Stamp price rise needed due to An Post financial straits - Minister

Move to ‘significant’ rises follows warning over falling mail volumes, rising staff costs

Minister for the Environment Denis Naughten has defended the decision to remove the cap on the cost of postage stamps.

Mr Naughten said he made the decision after negotiations with An Post, which he said is in a very difficult financial state.

The Minister said he faced reducing five-day postal services across the country or cuts to the network itself.

Mr Naughten said an independent firm of consultants will now carry out a “root and branch overhaul” of An Post services.


The Minister said he will draft legislation to allow for changes to be made to the Communications Regulation Act to remove the price cap and ensure An Post will analyse the impact it will have on customers and businesses.

Third increase

If allowed, an increase will be the third in the price of postage stamps in the past two years.

The change to stamp prices will mean the Communications Regulator being asked to lift the postal cap from its present level.

A standard stamp to Ireland and the EU currently costs 72 cent. This is at least 20 cent lower than the price in many EU countries.

The move to bring in “significant price increases” comes after An Post has said it is necessary to counter falling volumes of mail as well as rising staff costs. among its almost 10,000 employees.

Until now the State company has been in a position to subsidise the loss from other income but is no longer able to do so, it is understood.

Price warning

The general secretary of the Irish Postmasters’ Union warned that increasing the price of stamps will reduce the volume of business and threaten the postal service.
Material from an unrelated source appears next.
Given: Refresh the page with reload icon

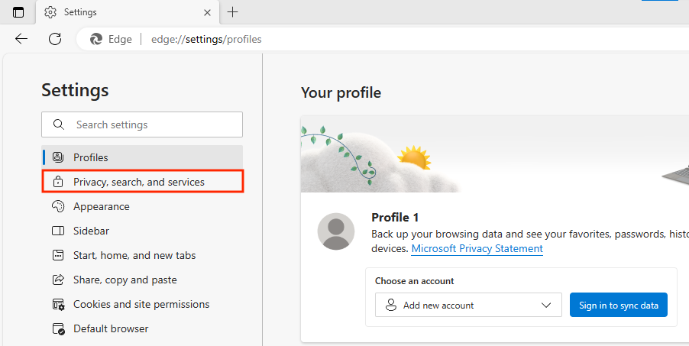Looking at the screenshot, I should 55,39.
Ned O’Hara maintains that the postal service is under threat. “The network is in grave danger that it will disappear.

“We are a key resource for urban and rural communities. We want to do more for communities,” he said on RTÉ’s Today with Sean O’Rourke show.

“We need some action. The problems have been well aired. We can provide a wide range of services, we can be one-stop-shops for communities, information hubs. We can do motor tax, we’ve been saying that for years.”

Mr O’Hara said the Postmasters’ Union is “up for the challenge”.

“We’ve said we can provide numerous services, we just need to be allowed to do them.”

The Programme for Government commits to the retention and expansion of services at post offices.